==== Material shown

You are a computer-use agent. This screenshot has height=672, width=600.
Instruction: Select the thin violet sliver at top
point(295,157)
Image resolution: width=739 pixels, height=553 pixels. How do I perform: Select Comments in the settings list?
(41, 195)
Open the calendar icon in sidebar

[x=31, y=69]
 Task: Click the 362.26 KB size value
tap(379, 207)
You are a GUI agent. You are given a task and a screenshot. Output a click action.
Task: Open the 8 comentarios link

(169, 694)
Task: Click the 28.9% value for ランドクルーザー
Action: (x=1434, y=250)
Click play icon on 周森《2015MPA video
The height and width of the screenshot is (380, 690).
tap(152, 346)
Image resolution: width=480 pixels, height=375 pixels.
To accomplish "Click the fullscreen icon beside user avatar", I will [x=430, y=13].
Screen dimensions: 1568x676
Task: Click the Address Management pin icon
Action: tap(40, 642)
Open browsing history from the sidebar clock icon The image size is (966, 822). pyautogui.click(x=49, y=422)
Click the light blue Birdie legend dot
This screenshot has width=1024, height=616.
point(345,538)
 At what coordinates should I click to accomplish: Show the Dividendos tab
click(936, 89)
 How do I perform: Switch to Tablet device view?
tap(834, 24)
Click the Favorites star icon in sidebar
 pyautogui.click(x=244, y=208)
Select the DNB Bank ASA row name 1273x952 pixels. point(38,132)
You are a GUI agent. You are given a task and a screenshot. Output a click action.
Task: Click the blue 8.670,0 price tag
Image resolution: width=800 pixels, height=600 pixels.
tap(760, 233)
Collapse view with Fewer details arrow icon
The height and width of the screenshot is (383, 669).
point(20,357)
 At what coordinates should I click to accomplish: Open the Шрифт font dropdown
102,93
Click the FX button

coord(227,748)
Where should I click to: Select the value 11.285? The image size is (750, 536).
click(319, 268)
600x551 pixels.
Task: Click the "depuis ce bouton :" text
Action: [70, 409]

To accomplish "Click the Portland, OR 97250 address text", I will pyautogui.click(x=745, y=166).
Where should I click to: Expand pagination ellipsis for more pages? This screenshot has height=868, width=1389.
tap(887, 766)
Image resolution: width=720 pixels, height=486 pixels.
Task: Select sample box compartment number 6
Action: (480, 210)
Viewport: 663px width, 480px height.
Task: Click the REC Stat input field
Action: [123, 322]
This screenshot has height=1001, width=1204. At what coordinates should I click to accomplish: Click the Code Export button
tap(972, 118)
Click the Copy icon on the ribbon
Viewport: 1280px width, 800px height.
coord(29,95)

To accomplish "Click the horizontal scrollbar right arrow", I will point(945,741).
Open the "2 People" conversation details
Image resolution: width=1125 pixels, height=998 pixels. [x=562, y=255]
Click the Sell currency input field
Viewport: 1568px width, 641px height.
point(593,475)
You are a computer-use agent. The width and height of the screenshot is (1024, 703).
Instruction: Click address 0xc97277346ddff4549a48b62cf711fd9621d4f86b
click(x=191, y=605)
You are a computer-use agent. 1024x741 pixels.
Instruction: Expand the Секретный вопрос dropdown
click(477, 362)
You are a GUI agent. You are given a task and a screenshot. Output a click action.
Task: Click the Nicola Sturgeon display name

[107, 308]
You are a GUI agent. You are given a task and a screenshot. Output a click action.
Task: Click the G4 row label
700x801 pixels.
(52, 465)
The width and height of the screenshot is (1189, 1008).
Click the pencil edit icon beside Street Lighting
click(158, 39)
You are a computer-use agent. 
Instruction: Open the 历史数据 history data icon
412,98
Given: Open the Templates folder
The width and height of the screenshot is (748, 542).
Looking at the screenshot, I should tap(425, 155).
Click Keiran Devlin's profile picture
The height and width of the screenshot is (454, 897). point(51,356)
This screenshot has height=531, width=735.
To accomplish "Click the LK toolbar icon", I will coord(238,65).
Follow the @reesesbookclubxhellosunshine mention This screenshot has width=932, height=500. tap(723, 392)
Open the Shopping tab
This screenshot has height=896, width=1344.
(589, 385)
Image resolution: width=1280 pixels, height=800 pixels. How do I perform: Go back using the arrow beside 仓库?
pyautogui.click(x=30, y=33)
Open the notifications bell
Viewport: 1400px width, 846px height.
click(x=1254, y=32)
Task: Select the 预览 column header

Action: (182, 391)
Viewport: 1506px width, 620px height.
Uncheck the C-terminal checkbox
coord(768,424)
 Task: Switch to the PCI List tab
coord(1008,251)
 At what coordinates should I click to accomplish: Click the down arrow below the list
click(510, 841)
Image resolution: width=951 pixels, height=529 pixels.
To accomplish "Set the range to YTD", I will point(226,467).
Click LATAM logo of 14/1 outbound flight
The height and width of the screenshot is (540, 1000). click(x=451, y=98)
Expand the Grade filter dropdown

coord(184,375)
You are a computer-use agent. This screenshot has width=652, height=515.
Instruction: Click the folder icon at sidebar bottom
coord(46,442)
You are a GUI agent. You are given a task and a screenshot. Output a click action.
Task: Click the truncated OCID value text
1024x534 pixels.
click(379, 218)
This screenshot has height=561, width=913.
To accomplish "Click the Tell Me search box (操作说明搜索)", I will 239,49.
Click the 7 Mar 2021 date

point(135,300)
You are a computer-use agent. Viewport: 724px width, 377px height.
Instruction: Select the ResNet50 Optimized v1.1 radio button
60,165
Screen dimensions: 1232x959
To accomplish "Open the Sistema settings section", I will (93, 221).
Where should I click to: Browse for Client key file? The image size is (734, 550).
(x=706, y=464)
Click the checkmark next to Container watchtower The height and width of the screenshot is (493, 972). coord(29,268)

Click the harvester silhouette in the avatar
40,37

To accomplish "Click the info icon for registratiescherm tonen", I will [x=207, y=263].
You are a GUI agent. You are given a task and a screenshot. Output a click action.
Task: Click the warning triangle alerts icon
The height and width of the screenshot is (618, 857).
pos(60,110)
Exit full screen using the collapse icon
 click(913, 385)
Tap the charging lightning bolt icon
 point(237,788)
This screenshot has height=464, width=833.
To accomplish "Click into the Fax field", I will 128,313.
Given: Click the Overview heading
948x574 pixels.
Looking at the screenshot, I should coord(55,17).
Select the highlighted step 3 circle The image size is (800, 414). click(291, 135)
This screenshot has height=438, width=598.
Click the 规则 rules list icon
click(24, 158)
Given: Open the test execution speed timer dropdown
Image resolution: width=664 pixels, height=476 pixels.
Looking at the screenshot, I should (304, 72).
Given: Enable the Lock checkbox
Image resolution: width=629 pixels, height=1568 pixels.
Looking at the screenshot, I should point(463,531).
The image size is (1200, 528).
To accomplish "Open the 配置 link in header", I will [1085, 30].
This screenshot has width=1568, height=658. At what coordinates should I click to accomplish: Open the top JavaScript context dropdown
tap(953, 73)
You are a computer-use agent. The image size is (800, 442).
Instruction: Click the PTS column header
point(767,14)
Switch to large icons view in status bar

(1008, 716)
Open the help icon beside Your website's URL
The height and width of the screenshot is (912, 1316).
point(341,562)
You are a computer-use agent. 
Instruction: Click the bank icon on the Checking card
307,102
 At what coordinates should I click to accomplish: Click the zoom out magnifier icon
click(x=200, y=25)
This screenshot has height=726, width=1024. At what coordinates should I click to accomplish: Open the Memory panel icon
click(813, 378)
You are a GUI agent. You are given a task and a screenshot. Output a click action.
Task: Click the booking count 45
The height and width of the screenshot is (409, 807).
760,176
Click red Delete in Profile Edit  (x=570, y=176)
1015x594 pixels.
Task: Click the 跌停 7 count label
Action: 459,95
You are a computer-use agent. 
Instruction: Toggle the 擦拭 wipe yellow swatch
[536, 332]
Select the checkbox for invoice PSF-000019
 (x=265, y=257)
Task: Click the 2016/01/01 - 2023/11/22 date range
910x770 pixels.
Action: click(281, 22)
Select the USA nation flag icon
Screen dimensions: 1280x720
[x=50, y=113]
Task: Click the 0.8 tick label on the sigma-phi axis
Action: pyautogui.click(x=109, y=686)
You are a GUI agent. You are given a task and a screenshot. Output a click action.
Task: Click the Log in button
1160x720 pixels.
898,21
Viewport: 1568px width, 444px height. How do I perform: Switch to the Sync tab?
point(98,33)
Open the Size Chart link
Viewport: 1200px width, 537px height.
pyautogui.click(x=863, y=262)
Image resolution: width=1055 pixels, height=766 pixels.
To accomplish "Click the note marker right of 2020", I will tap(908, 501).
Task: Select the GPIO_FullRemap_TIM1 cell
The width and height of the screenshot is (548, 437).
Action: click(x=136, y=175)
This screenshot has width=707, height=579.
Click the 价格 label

========

Task prompt:
In the records shown above, how many lines include the word "blue"? Answer with the number only.

Answer section:
2